**How to complete this task**
Every record that follows should appear again in your answer, exactly the same.
****************************************
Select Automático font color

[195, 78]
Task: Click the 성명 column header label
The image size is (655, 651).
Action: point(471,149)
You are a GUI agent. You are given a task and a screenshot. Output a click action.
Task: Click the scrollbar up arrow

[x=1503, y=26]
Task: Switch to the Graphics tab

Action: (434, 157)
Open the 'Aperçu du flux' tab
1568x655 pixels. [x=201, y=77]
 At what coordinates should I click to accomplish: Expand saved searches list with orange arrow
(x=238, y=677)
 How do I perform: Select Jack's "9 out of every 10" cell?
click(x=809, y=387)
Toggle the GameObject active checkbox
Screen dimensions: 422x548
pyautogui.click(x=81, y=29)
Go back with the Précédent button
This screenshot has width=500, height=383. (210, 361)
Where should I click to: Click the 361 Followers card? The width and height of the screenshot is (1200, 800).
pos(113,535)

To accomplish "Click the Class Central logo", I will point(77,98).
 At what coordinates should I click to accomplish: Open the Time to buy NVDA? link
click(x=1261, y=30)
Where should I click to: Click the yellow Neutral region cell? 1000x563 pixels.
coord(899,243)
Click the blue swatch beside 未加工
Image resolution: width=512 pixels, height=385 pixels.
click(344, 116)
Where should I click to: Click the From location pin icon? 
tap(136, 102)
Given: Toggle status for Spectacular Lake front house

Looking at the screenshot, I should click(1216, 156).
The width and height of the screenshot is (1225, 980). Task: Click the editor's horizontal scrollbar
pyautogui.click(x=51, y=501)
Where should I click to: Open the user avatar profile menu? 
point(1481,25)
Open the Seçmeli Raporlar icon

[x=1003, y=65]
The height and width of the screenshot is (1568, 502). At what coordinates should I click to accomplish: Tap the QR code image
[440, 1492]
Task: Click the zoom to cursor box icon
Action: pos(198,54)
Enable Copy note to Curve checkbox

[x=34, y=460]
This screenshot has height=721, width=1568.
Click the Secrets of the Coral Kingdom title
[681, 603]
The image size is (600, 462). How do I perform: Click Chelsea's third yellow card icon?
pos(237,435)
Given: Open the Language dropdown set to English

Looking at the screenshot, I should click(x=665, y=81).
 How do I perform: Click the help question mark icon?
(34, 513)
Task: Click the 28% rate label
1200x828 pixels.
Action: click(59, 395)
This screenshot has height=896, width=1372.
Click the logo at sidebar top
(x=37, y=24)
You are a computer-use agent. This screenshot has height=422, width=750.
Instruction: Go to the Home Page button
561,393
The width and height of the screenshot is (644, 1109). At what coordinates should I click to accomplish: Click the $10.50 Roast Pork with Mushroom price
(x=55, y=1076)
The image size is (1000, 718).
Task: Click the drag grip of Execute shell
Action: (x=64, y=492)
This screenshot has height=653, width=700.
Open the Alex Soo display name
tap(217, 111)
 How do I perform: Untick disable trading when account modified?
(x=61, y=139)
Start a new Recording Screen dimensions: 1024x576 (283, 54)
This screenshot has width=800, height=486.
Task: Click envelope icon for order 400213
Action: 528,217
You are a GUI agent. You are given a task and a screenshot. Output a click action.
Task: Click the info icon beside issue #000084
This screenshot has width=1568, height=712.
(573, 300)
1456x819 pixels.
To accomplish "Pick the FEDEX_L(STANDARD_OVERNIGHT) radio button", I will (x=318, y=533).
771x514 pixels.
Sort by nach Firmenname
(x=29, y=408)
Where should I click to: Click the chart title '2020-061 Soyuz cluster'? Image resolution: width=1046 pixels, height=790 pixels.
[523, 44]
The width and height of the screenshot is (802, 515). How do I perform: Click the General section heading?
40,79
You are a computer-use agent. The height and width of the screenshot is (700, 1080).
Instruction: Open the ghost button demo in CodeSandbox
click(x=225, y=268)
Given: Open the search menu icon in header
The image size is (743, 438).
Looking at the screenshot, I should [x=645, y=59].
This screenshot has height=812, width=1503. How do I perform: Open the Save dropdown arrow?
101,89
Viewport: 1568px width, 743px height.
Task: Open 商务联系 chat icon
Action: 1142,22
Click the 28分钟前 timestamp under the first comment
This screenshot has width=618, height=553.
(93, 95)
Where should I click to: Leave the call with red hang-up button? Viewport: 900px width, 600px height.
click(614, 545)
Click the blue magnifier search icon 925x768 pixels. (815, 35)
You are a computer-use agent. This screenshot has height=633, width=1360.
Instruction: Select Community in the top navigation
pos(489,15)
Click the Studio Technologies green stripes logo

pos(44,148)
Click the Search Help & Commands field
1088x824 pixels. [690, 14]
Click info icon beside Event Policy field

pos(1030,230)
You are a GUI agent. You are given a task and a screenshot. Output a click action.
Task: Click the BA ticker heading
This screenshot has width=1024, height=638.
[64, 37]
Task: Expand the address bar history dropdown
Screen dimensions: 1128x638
****************************************
**Exercise output**
Select Automático font color

[195, 78]
Task: Click the 성명 column header label
The image size is (655, 651).
Action: point(471,149)
You are a GUI agent. You are given a task and a screenshot. Output a click action.
Task: Click the scrollbar up arrow

[x=1503, y=26]
Task: Switch to the Graphics tab

Action: (434, 157)
Open the 'Aperçu du flux' tab
1568x655 pixels. [x=201, y=77]
 At what coordinates should I click to accomplish: Expand saved searches list with orange arrow
(x=238, y=677)
 How do I perform: Select Jack's "9 out of every 10" cell?
click(x=809, y=387)
Toggle the GameObject active checkbox
Screen dimensions: 422x548
pyautogui.click(x=81, y=29)
Go back with the Précédent button
This screenshot has width=500, height=383. (210, 361)
Where should I click to: Click the 361 Followers card? The width and height of the screenshot is (1200, 800).
pos(113,535)

To accomplish "Click the Class Central logo", I will point(77,98).
 At what coordinates should I click to accomplish: Open the Time to buy NVDA? link
click(x=1261, y=30)
Where should I click to: Click the yellow Neutral region cell? 1000x563 pixels.
coord(899,243)
Click the blue swatch beside 未加工
Image resolution: width=512 pixels, height=385 pixels.
click(344, 116)
Where should I click to: Click the From location pin icon? 
tap(136, 102)
Given: Toggle status for Spectacular Lake front house

Looking at the screenshot, I should click(1216, 156).
The width and height of the screenshot is (1225, 980). Task: Click the editor's horizontal scrollbar
pyautogui.click(x=51, y=501)
Where should I click to: Open the user avatar profile menu? 
point(1481,25)
Open the Seçmeli Raporlar icon

[x=1003, y=65]
The height and width of the screenshot is (1568, 502). At what coordinates should I click to accomplish: Tap the QR code image
[440, 1492]
Task: Click the zoom to cursor box icon
Action: pos(198,54)
Enable Copy note to Curve checkbox

[x=34, y=460]
This screenshot has height=721, width=1568.
Click the Secrets of the Coral Kingdom title
[681, 603]
The image size is (600, 462). How do I perform: Click Chelsea's third yellow card icon?
pos(237,435)
Given: Open the Language dropdown set to English

Looking at the screenshot, I should click(x=665, y=81).
 How do I perform: Click the help question mark icon?
(34, 513)
Task: Click the 28% rate label
1200x828 pixels.
Action: click(59, 395)
This screenshot has height=896, width=1372.
Click the logo at sidebar top
(x=37, y=24)
You are a computer-use agent. This screenshot has height=422, width=750.
Instruction: Go to the Home Page button
561,393
The width and height of the screenshot is (644, 1109). At what coordinates should I click to accomplish: Click the $10.50 Roast Pork with Mushroom price
(x=55, y=1076)
The image size is (1000, 718).
Task: Click the drag grip of Execute shell
Action: (x=64, y=492)
This screenshot has height=653, width=700.
Open the Alex Soo display name
tap(217, 111)
 How do I perform: Untick disable trading when account modified?
(x=61, y=139)
Start a new Recording Screen dimensions: 1024x576 (283, 54)
This screenshot has width=800, height=486.
Task: Click envelope icon for order 400213
Action: 528,217
You are a GUI agent. You are given a task and a screenshot. Output a click action.
Task: Click the info icon beside issue #000084
This screenshot has width=1568, height=712.
(573, 300)
1456x819 pixels.
To accomplish "Pick the FEDEX_L(STANDARD_OVERNIGHT) radio button", I will (x=318, y=533).
771x514 pixels.
Sort by nach Firmenname
(x=29, y=408)
Where should I click to: Click the chart title '2020-061 Soyuz cluster'? Image resolution: width=1046 pixels, height=790 pixels.
[523, 44]
The width and height of the screenshot is (802, 515). How do I perform: Click the General section heading?
40,79
You are a computer-use agent. The height and width of the screenshot is (700, 1080).
Instruction: Open the ghost button demo in CodeSandbox
click(x=225, y=268)
Given: Open the search menu icon in header
The image size is (743, 438).
Looking at the screenshot, I should [x=645, y=59].
This screenshot has height=812, width=1503. How do I perform: Open the Save dropdown arrow?
101,89
Viewport: 1568px width, 743px height.
Task: Open 商务联系 chat icon
Action: 1142,22
Click the 28分钟前 timestamp under the first comment
This screenshot has width=618, height=553.
(93, 95)
Where should I click to: Leave the call with red hang-up button? Viewport: 900px width, 600px height.
click(614, 545)
Click the blue magnifier search icon 925x768 pixels. (815, 35)
You are a computer-use agent. This screenshot has height=633, width=1360.
Instruction: Select Community in the top navigation
pos(489,15)
Click the Studio Technologies green stripes logo

pos(44,148)
Click the Search Help & Commands field
1088x824 pixels. [690, 14]
Click info icon beside Event Policy field

pos(1030,230)
You are a GUI agent. You are given a task and a screenshot. Output a click action.
Task: Click the BA ticker heading
This screenshot has width=1024, height=638.
[64, 37]
Task: Expand the address bar history dropdown
Screen dimensions: 1128x638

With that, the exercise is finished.